> Opdracht A
Schrijf de records over vanaf het begin tot en met de regel met "Looking at the screenshot, I should tap(229, 196).", en vervang daarin "Instruction" door "Command". Laat verder alles ongewijzigd.

> Aangeleverde tekst
● ● ● ● ●

I.

De beginselen van netwerken en connectiviteit

We leven in een verbonden wereld - bijna alle digitale apparaten maken deel uit van een netwerk. Juist doordat apparaten met elkaar verbonden zijn, heeft de digitale revolutie onze samenleving kunnen transformeren.

Hoe komt dat? Omdat het best handig is dat jouw computer kan praten met de computers van je collega's. Als jouw computer verbonden is met de computers van al je collega's, kun je al je bestanden delen. Dat scheelt een hoop e-mailtijd. Bovendien kan een heel kantoor met computers in een netwerk gebruik maken van één apparaat, zoals een printer. Dat scheelt in de kosten en maakt verschillende taken erg gemakkelijk voor iedereen. Computers in een netwerk verhogen de productiviteit en vergroten de mogelijkheden van elke computer. Denk maar aan alle gegevens en informatie waartoe je toegang hebt op het internet omdat je met al die andere computers in een netwerk kunt werken. Zou jouw eigen computer ooit zo veel informatie in zijn eentje kunnen opslaan? Neen.

● ● ● ● ●

> Opdracht B
Welk apparaat noemt de tekst over netwerken als voorbeeld van iets dat een heel kantoor samen kan gebruiken?

> Opgeslagen gegevens
● ● ● ● ●

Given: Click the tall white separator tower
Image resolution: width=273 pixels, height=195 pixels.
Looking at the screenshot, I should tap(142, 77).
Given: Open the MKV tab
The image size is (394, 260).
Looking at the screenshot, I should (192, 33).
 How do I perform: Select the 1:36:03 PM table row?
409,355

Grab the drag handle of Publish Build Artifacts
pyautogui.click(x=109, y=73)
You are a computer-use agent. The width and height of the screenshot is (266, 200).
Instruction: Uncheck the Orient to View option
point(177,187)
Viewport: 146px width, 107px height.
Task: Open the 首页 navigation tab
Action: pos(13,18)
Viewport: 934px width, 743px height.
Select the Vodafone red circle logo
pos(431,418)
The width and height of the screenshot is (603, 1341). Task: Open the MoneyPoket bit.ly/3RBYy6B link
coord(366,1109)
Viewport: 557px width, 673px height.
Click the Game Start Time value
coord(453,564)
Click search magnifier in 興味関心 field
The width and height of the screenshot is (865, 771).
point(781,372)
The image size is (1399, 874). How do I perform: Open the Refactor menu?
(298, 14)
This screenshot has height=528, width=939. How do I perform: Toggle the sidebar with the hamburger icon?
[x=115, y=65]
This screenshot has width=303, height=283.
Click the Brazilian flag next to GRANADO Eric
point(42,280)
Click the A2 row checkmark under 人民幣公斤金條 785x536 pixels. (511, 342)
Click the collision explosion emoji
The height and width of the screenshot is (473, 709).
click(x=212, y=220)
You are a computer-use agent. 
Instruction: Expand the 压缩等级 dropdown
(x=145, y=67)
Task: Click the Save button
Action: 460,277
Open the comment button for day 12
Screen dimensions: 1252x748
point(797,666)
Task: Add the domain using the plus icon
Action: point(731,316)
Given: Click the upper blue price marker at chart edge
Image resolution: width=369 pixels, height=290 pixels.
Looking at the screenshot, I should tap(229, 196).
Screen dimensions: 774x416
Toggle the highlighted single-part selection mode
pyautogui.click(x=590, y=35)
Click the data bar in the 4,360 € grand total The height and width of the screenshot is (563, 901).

● ● ● ● ●

> Volledige uitvoer A
Given: Click the tall white separator tower
Image resolution: width=273 pixels, height=195 pixels.
Looking at the screenshot, I should tap(142, 77).
Given: Open the MKV tab
The image size is (394, 260).
Looking at the screenshot, I should (192, 33).
 How do I perform: Select the 1:36:03 PM table row?
409,355

Grab the drag handle of Publish Build Artifacts
pyautogui.click(x=109, y=73)
You are a computer-use agent. The width and height of the screenshot is (266, 200).
Command: Uncheck the Orient to View option
point(177,187)
Viewport: 146px width, 107px height.
Task: Open the 首页 navigation tab
Action: pos(13,18)
Viewport: 934px width, 743px height.
Select the Vodafone red circle logo
pos(431,418)
The width and height of the screenshot is (603, 1341). Task: Open the MoneyPoket bit.ly/3RBYy6B link
coord(366,1109)
Viewport: 557px width, 673px height.
Click the Game Start Time value
coord(453,564)
Click search magnifier in 興味関心 field
The width and height of the screenshot is (865, 771).
point(781,372)
The image size is (1399, 874). How do I perform: Open the Refactor menu?
(298, 14)
This screenshot has height=528, width=939. How do I perform: Toggle the sidebar with the hamburger icon?
[x=115, y=65]
This screenshot has width=303, height=283.
Click the Brazilian flag next to GRANADO Eric
point(42,280)
Click the A2 row checkmark under 人民幣公斤金條 785x536 pixels. (511, 342)
Click the collision explosion emoji
The height and width of the screenshot is (473, 709).
click(x=212, y=220)
You are a computer-use agent. 
Command: Expand the 压缩等级 dropdown
(x=145, y=67)
Task: Click the Save button
Action: 460,277
Open the comment button for day 12
Screen dimensions: 1252x748
point(797,666)
Task: Add the domain using the plus icon
Action: point(731,316)
Given: Click the upper blue price marker at chart edge
Image resolution: width=369 pixels, height=290 pixels.
Looking at the screenshot, I should tap(229, 196).

> Volledige uitvoer B
Een printer.